* WHAT TO WORK ON:
- a) Answer these from the stock option grant agreement:
(i) When do the options expire?
(ii) Where are the Date of Grant and the Grant Price set forth?
(iii) What must exceed the grant price for the options to be exercised?
- b) Quote the stock option grant agreement word for word, starting with "Type of Option: Incentive" and going on through "this grant agreement.".

* TEXT SECTION:
PENTAIR LTD. 2012 STOCK AND INCENTIVE PLAN GRANT AGREEMENT STOCK OPTIONS

EX-10.4 5 d417892dex104.htm FORM OF EXECUTIVE OFFICER STOCK OPTION GRANT AGREEMENT Form of Executive Officer Stock Option Grant Agreement

Exhibit 10.4

Executive Officer Version

PENTAIR LTD. 2012 STOCK AND INCENTIVE PLAN

GRANT AGREEMENT

STOCK OPTIONS

[Name of Grantee]:

The Compensation Committee has awarded you the following grant under the Pentair Ltd. 2012 Stock and Incentive Plan (the “Plan”).

Grant Information

Number of Stock Options Granted:                     

Expiration Date: 10th anniversary of the Date of Grant

Vesting Schedule: The options vest over the following schedule:

            of the options on the             anniversary of the Date of Grant

            of the options on the             anniversary of the Date of Grant

            of the options on the             anniversary of the Date of Grant

Type of Option: Incentive stock options to the extent permitted under the Plan

Specific terms of this grant not described above, such as the Date of Grant and the Grant Price, are set forth in the cover letter that accompanies this grant agreement.

Terms and Conditions of this Grant

 

   

Your Stock Options may be exercised only after they become vested. Your Stock Options may not be exercised after the expiration date set forth above, or the earlier date that these Stock Options terminate in connection with your termination of service in accordance with the terms of the Plan. Stock Options can only be exercised if the Fair Market Value of the Shares being exercised exceeds the grant price for those Shares.

* STORED DATA:
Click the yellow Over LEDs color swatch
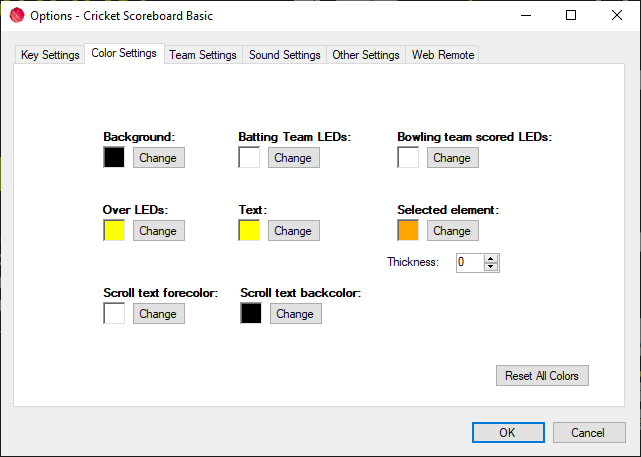The width and height of the screenshot is (641, 457). (x=114, y=231)
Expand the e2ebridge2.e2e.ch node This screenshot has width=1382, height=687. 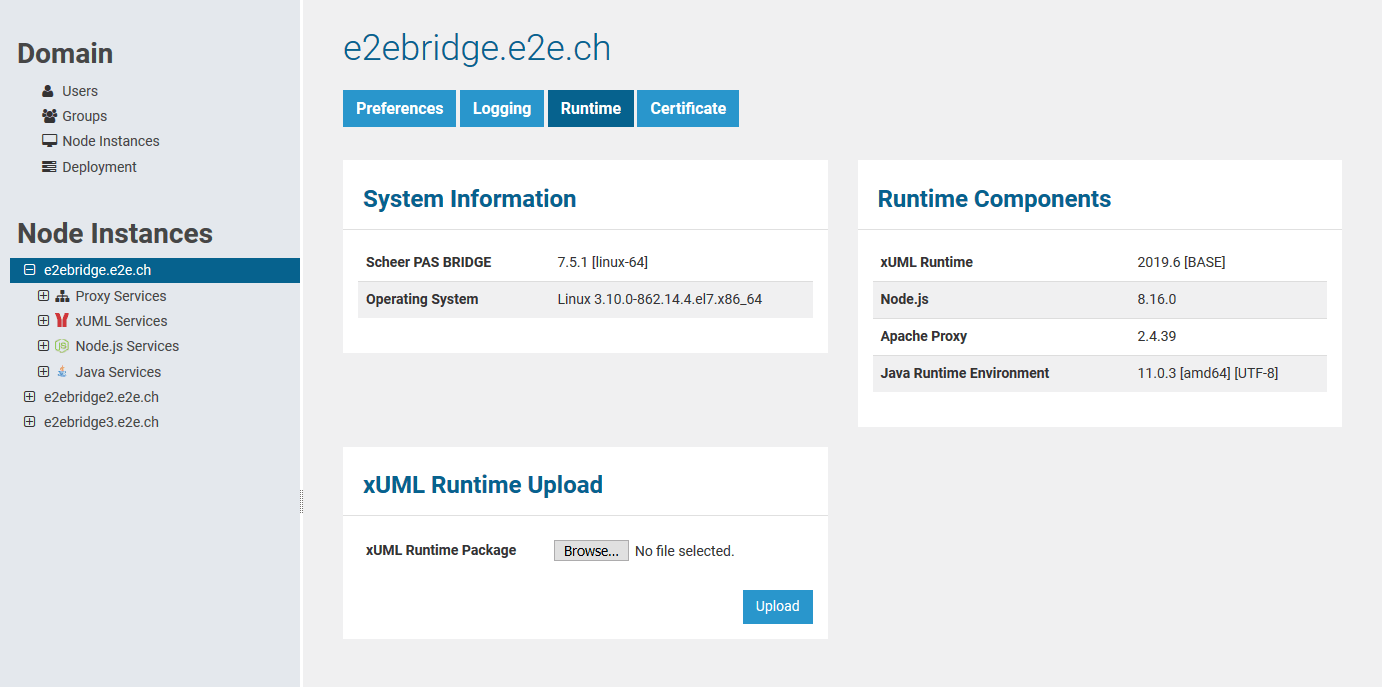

* TASK RESULTS:
- a)
(i) On the 10th anniversary of the Date of Grant.
(ii) In the cover letter that accompanies the grant agreement.
(iii) The Fair Market Value of the Shares being exercised.

- b)
Type of Option: Incentive stock options to the extent permitted under the Plan

Specific terms of this grant not described above, such as the Date of Grant and the Grant Price, are set forth in the cover letter that accompanies this grant agreement.